Saved data entries
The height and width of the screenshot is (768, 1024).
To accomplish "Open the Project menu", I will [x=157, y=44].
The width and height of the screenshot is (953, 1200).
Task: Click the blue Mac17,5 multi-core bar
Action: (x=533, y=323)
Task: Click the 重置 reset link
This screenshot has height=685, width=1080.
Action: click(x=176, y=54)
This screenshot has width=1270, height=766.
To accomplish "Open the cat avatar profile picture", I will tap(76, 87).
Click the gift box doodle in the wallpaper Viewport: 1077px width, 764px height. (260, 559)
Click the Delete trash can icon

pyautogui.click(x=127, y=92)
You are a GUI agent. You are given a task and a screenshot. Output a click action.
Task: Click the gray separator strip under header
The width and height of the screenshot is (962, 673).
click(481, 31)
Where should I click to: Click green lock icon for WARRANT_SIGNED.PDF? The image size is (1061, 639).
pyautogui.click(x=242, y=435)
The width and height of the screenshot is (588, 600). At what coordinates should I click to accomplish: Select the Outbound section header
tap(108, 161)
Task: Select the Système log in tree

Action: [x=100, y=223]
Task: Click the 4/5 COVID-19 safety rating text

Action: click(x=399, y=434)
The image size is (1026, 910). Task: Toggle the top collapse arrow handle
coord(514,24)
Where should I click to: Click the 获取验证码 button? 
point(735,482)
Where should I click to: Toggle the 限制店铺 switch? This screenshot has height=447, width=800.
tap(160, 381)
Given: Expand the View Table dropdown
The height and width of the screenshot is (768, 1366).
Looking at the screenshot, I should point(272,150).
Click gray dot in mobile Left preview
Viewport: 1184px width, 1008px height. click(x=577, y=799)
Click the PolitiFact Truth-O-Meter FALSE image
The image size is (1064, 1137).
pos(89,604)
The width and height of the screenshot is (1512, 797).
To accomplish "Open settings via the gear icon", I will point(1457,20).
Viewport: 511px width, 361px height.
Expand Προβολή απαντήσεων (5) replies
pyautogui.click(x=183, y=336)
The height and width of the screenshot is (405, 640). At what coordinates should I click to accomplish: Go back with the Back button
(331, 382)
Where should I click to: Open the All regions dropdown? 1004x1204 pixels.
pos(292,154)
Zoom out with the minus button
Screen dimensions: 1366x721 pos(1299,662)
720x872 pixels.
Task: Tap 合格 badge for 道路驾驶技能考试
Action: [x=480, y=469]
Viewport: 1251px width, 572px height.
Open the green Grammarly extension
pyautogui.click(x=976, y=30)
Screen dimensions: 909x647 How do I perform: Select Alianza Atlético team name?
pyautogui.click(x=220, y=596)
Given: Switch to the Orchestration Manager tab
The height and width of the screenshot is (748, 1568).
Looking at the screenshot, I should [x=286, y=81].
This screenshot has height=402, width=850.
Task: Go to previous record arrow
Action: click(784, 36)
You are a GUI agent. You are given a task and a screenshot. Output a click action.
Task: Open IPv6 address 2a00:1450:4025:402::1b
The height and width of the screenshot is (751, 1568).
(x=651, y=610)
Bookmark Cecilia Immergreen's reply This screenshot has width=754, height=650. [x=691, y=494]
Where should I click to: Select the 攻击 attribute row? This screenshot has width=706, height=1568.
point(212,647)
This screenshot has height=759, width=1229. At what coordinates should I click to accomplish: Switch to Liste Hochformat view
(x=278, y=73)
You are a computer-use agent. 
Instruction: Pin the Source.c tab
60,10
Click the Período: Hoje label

Work order: Retype the entries shown above. Keep every word exactly as it is.

Output for this exercise:
The height and width of the screenshot is (768, 1024).
To accomplish "Open the Project menu", I will [x=157, y=44].
The width and height of the screenshot is (953, 1200).
Task: Click the blue Mac17,5 multi-core bar
Action: (x=533, y=323)
Task: Click the 重置 reset link
This screenshot has height=685, width=1080.
Action: click(x=176, y=54)
This screenshot has width=1270, height=766.
To accomplish "Open the cat avatar profile picture", I will tap(76, 87).
Click the gift box doodle in the wallpaper Viewport: 1077px width, 764px height. (260, 559)
Click the Delete trash can icon

pyautogui.click(x=127, y=92)
You are a GUI agent. You are given a task and a screenshot. Output a click action.
Task: Click the gray separator strip under header
The width and height of the screenshot is (962, 673).
click(481, 31)
Where should I click to: Click green lock icon for WARRANT_SIGNED.PDF? The image size is (1061, 639).
pyautogui.click(x=242, y=435)
The width and height of the screenshot is (588, 600). At what coordinates should I click to accomplish: Select the Outbound section header
tap(108, 161)
Task: Select the Système log in tree

Action: [x=100, y=223]
Task: Click the 4/5 COVID-19 safety rating text

Action: click(x=399, y=434)
The image size is (1026, 910). Task: Toggle the top collapse arrow handle
coord(514,24)
Where should I click to: Click the 获取验证码 button? 
point(735,482)
Where should I click to: Toggle the 限制店铺 switch? This screenshot has height=447, width=800.
tap(160, 381)
Given: Expand the View Table dropdown
The height and width of the screenshot is (768, 1366).
Looking at the screenshot, I should point(272,150).
Click gray dot in mobile Left preview
Viewport: 1184px width, 1008px height. click(x=577, y=799)
Click the PolitiFact Truth-O-Meter FALSE image
The image size is (1064, 1137).
pos(89,604)
The width and height of the screenshot is (1512, 797).
To accomplish "Open settings via the gear icon", I will point(1457,20).
Viewport: 511px width, 361px height.
Expand Προβολή απαντήσεων (5) replies
pyautogui.click(x=183, y=336)
The height and width of the screenshot is (405, 640). At what coordinates should I click to accomplish: Go back with the Back button
(331, 382)
Where should I click to: Open the All regions dropdown? 1004x1204 pixels.
pos(292,154)
Zoom out with the minus button
Screen dimensions: 1366x721 pos(1299,662)
720x872 pixels.
Task: Tap 合格 badge for 道路驾驶技能考试
Action: [x=480, y=469]
Viewport: 1251px width, 572px height.
Open the green Grammarly extension
pyautogui.click(x=976, y=30)
Screen dimensions: 909x647 How do I perform: Select Alianza Atlético team name?
pyautogui.click(x=220, y=596)
Given: Switch to the Orchestration Manager tab
The height and width of the screenshot is (748, 1568).
Looking at the screenshot, I should [x=286, y=81].
This screenshot has height=402, width=850.
Task: Go to previous record arrow
Action: click(784, 36)
You are a GUI agent. You are given a task and a screenshot. Output a click action.
Task: Open IPv6 address 2a00:1450:4025:402::1b
The height and width of the screenshot is (751, 1568).
(x=651, y=610)
Bookmark Cecilia Immergreen's reply This screenshot has width=754, height=650. [x=691, y=494]
Where should I click to: Select the 攻击 attribute row? This screenshot has width=706, height=1568.
point(212,647)
This screenshot has height=759, width=1229. At what coordinates should I click to accomplish: Switch to Liste Hochformat view
(x=278, y=73)
You are a computer-use agent. 
Instruction: Pin the Source.c tab
60,10
Click the Período: Hoje label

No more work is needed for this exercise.